Required work:
Return the lines below that carry the word "button".

Stored records
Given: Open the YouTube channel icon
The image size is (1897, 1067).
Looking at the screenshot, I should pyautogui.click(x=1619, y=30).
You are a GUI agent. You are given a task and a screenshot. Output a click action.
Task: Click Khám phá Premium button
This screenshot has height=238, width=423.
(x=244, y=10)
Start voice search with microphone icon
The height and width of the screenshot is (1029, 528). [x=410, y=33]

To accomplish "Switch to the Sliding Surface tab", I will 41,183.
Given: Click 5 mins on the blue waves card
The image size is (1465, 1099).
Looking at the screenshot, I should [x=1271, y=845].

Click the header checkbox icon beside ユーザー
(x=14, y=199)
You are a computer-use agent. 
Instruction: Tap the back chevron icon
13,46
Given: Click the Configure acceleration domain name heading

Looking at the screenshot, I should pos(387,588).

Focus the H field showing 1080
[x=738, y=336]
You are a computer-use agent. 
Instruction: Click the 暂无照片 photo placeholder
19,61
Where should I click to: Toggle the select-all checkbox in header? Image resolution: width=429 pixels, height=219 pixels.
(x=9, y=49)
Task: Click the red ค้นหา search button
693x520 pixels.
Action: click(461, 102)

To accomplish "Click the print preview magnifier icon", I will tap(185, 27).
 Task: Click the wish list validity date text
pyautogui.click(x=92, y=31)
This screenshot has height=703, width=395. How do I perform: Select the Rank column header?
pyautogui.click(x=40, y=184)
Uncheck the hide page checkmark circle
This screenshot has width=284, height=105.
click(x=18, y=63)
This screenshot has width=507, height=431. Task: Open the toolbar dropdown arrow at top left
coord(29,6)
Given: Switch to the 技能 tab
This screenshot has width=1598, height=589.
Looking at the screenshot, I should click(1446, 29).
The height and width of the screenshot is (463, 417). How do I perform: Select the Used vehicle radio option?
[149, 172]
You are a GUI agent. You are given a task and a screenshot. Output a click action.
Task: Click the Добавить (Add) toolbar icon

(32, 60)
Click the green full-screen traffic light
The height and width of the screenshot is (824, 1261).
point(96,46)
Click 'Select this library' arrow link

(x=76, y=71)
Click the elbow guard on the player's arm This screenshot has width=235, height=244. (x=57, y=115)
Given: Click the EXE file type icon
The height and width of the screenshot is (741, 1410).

Exercise output:
Task: Click Khám phá Premium button
Task: Click the red ค้นหา search button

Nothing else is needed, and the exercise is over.